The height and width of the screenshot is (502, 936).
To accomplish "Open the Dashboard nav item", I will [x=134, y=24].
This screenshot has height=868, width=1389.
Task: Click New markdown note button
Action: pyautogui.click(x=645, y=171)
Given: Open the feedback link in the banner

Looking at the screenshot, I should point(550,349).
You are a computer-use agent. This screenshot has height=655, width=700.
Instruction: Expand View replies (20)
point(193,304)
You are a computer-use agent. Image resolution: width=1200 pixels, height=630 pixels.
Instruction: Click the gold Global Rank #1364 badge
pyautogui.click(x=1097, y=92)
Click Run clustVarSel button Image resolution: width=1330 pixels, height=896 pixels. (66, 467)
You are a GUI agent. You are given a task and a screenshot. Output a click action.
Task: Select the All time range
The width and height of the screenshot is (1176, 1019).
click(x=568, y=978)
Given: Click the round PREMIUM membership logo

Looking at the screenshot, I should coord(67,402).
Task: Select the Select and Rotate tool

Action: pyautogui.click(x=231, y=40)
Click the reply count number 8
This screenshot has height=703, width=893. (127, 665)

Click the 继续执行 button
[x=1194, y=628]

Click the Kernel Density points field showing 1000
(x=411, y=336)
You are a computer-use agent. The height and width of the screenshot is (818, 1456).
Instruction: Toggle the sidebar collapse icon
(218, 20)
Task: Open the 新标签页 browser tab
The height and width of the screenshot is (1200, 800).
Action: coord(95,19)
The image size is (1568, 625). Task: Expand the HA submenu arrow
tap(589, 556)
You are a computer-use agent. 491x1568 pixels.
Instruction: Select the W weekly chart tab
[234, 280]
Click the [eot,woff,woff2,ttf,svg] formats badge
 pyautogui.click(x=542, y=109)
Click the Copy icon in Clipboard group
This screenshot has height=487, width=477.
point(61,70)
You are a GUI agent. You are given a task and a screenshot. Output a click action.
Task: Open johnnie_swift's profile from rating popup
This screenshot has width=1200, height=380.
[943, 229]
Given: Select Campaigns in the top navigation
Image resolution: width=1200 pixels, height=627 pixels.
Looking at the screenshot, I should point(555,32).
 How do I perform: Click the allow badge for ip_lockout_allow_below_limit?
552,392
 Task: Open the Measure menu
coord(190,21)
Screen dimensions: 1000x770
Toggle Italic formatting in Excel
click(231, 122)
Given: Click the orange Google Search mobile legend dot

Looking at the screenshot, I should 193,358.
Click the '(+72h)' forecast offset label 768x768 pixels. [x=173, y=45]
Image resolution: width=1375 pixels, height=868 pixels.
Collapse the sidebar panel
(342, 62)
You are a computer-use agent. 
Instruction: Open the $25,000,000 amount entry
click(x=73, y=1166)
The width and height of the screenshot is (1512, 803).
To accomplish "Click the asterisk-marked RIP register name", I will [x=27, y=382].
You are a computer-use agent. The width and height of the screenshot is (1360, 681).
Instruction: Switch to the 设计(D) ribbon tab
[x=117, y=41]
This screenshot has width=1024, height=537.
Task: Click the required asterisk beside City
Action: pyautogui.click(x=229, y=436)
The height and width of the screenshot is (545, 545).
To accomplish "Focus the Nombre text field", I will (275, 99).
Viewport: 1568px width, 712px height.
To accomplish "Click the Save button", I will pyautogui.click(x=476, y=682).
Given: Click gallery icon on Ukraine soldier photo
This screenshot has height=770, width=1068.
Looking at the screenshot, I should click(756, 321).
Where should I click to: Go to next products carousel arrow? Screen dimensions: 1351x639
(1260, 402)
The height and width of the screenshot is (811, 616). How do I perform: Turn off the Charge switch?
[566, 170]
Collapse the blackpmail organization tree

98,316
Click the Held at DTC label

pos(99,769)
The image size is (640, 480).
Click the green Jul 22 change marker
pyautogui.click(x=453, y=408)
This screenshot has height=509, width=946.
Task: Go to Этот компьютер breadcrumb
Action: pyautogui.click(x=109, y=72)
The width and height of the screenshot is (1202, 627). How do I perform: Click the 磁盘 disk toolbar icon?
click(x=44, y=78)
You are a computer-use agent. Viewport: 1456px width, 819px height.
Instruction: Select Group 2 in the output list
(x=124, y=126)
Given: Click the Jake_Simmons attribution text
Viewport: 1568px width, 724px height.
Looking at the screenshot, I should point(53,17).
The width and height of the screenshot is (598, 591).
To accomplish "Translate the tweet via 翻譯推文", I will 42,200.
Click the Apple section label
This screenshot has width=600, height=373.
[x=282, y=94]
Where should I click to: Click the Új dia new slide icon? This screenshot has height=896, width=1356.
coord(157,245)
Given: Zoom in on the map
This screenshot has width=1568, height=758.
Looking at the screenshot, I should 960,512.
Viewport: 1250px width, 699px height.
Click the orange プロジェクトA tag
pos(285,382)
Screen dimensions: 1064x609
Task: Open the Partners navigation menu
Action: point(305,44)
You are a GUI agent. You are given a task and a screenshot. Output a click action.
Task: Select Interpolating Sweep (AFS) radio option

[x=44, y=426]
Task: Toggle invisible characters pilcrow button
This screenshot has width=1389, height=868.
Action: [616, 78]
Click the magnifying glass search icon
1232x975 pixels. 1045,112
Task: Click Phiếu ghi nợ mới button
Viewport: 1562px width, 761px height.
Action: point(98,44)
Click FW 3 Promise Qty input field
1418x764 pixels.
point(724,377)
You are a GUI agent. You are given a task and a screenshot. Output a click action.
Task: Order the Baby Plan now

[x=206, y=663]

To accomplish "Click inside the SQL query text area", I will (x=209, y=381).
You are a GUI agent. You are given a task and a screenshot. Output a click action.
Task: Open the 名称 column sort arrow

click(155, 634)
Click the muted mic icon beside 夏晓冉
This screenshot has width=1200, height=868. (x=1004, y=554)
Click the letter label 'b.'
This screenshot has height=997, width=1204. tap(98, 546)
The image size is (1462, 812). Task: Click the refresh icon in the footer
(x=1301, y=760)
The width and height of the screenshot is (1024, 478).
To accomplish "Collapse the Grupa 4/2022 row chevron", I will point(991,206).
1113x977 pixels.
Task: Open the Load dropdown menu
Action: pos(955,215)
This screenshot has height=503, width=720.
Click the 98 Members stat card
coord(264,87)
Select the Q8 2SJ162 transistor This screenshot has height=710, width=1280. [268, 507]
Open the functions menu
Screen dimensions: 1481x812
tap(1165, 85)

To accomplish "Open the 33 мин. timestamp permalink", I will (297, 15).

### WHAT TO DO
Can you copy the records verbatim from their first line down to and including the line that contains "point(193,304)"?

### OUTPUT OF THE TASK
The height and width of the screenshot is (502, 936).
To accomplish "Open the Dashboard nav item", I will [x=134, y=24].
This screenshot has height=868, width=1389.
Task: Click New markdown note button
Action: pyautogui.click(x=645, y=171)
Given: Open the feedback link in the banner

Looking at the screenshot, I should point(550,349).
You are a computer-use agent. This screenshot has height=655, width=700.
Instruction: Expand View replies (20)
point(193,304)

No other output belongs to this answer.